"Jeeves Saves the Cow-Creamer" is the first episode of the second series of the 1990s British comedy television series Jeeves and Wooster. It is also called "The Silver Jug". It first aired in the UK on  on ITV. Filming took place at Highclere Castle which was the principal location for Totleigh Towers.

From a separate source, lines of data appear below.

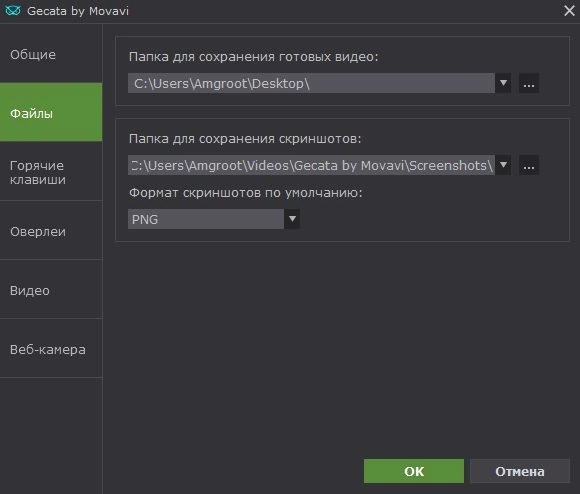Browse for the video save folder
The width and height of the screenshot is (580, 494).
[529, 83]
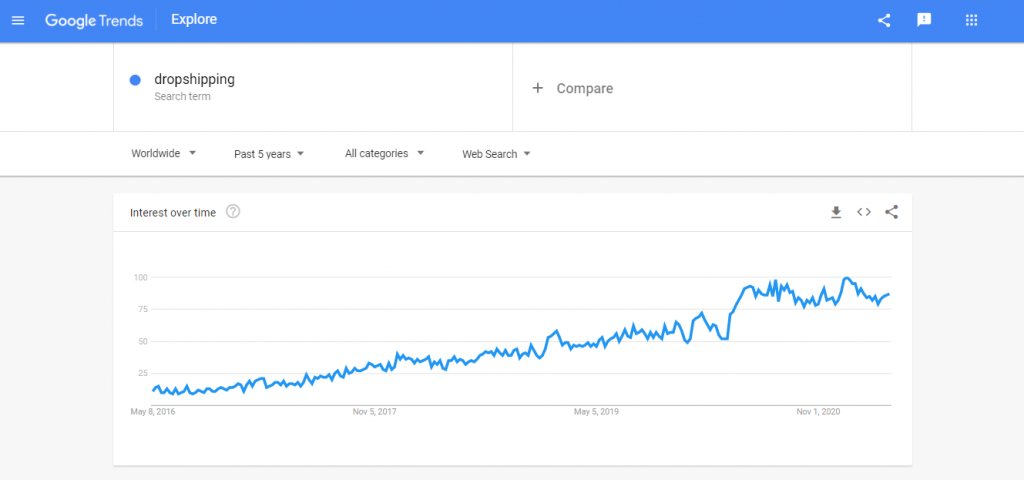Click the plus icon beside Compare

pos(537,88)
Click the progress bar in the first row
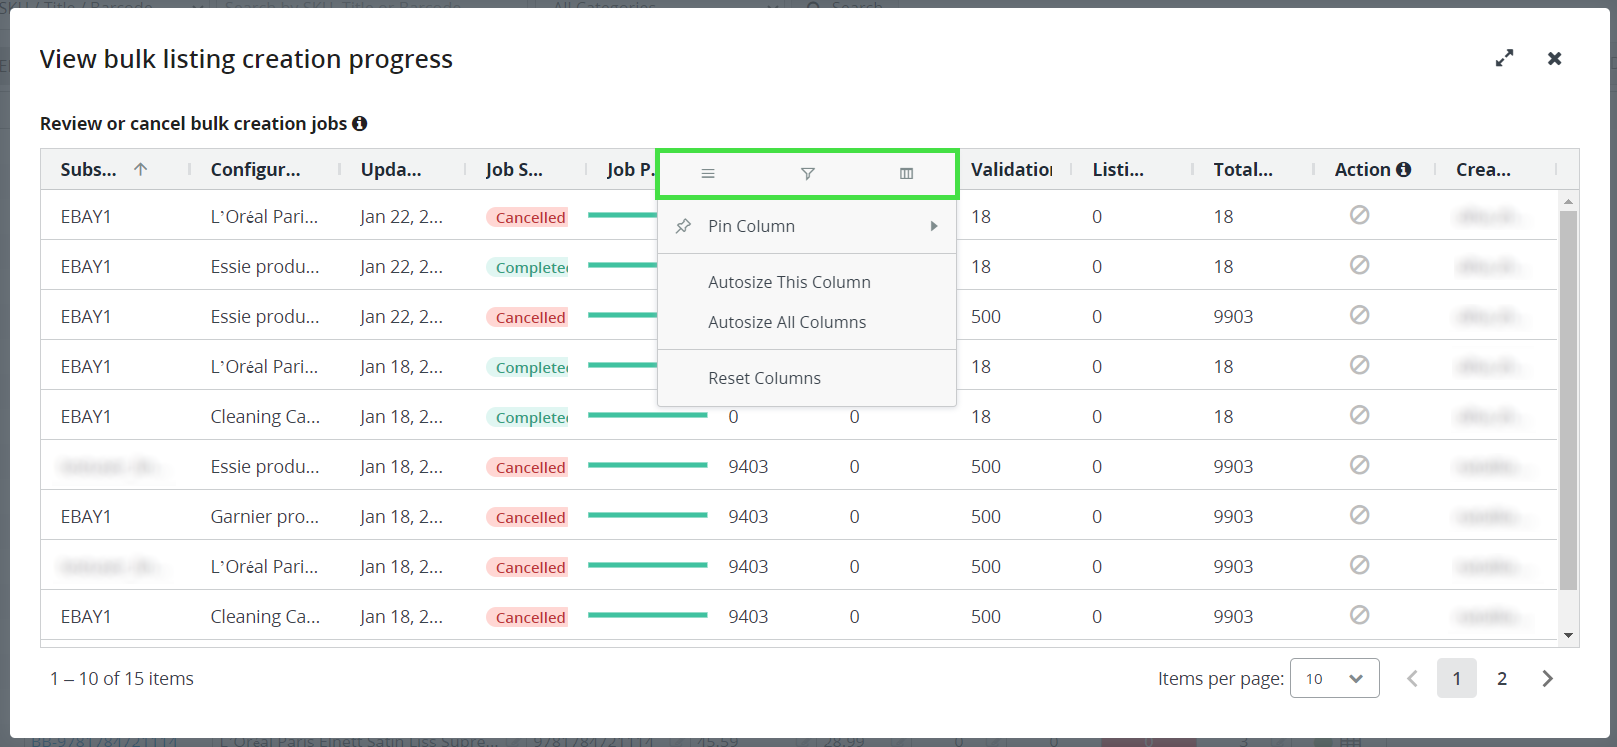The width and height of the screenshot is (1617, 747). click(x=622, y=215)
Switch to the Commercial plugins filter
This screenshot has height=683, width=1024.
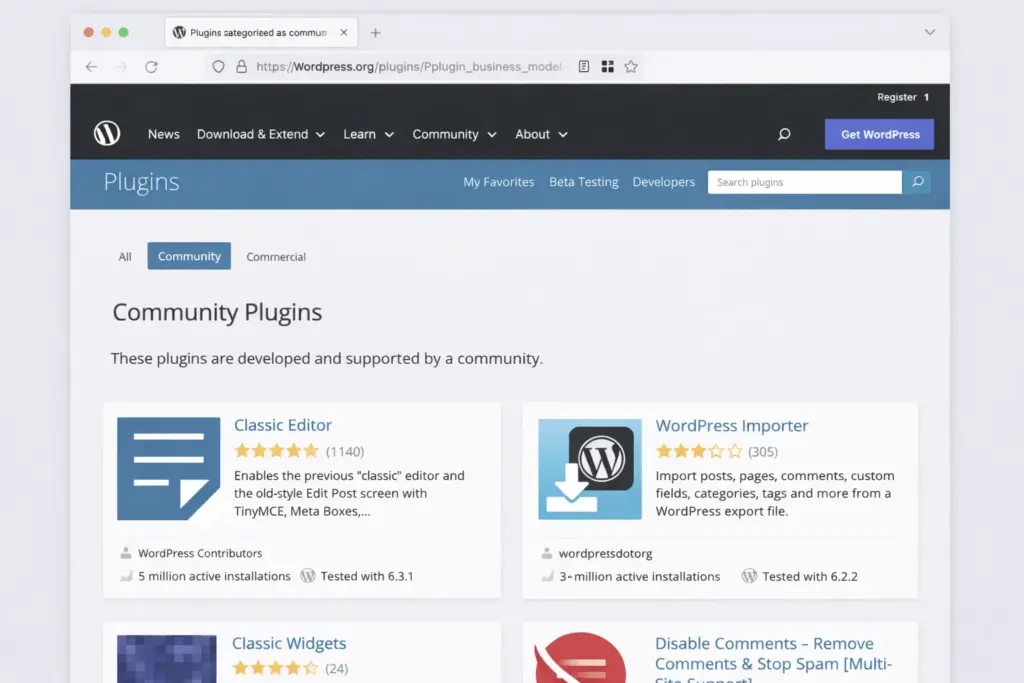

In the US, "Jeeves Saves the Cow-Creamer" was aired as the fourth episode of the fourth series of Jeeves and Wooster on 29 January 1995 on Masterpiece Theatre. The episode "Introduction on Broadway" was aired as the first episode of the second series instead.

Background 
Adapted from The Code of the Woosters.

Cast
 Jeeves – Stephen Fry
 Bertie Wooster – Hugh Laurie
 Aunt Dahlia – Vivian Pickles
 Roderick Spode – John Turner
 Sir Watkyn Bassett – John Woodnutt
 Stiffy Byng – Charlotte Attenborough
 Madeline Bassett – Diana Blackburn
 Gussie Fink-Nottle – Richard Garnett
 Rev. Stinker Pinker – Simon Treves
 Constable Oates – Campbell Morrison
 Barmy Fotheringay-Phipps – Martin Clunes
 Proprietor – Harry Landis
 Drones Porter – Michael Ripper

Plot
Aunt Dahlia sends Bertie to "sneer" at an antique, silver cow creamer, in order to keep its price down. He accidentally brings the antique to the attention of rival collector Sir Watkyn Bassett, who buys it. Dahlia sends Bertie to get the creamer back at all costs. Jeeves steals the unique silver cow creamer, using it as the car/motor mascot and hiding it as a hood/bonnet ornament and radiator cap on Wooster's car.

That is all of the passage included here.